Overview of GDC Harmonization Workflows

Description

Here are the overview of major GDC harmonization workflows.
The GDC workflow repositories has been tested on GDC data and in the particular environment GDC is running in.
Current GDC production workflows are running in the GDC Pipeline Automation System (GPAS).
Most GDC workflows are developed using Common Workflow Language (CWL) with Dockerized tools.
Please check GDC Documentation for more details.

For external users

The GDC workflow repositories has been tested on GDC data and in the particular environment GDC is running in.

We have created external CWL entrypoint in some workflows.
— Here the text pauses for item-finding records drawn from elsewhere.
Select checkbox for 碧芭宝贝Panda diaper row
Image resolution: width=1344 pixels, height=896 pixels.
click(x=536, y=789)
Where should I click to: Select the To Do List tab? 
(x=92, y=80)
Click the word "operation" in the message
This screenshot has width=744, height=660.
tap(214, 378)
For the others, you are expecting to modify the workflow to be used in your system.
Some of the reference data required for the workflow production are hosted in GDC reference files. We can not share some other reference files due to licensing issues.
- In particular, we can not share target or bait bed files or interval list of any specific Target Capture Kits. You are encouraged to contact the vendors or project owners to get these files.
We are not able to share dockers to external users due to licensing issues. You are welcomed to build your own dockers using the docker files provided.
For any questions related to GDC data, please contact the GDC Help Desk at support@nci-gdc.datacommons.io.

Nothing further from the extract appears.